YOUR GOAL:
Please restate the entire listing verbatim.

ENTRIES PROVIDED:
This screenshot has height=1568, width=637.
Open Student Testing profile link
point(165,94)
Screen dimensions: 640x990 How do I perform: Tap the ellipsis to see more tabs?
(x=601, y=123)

RESPONSE TO THE TASK:
This screenshot has height=1568, width=637.
Open Student Testing profile link
point(165,94)
Screen dimensions: 640x990 How do I perform: Tap the ellipsis to see more tabs?
(x=601, y=123)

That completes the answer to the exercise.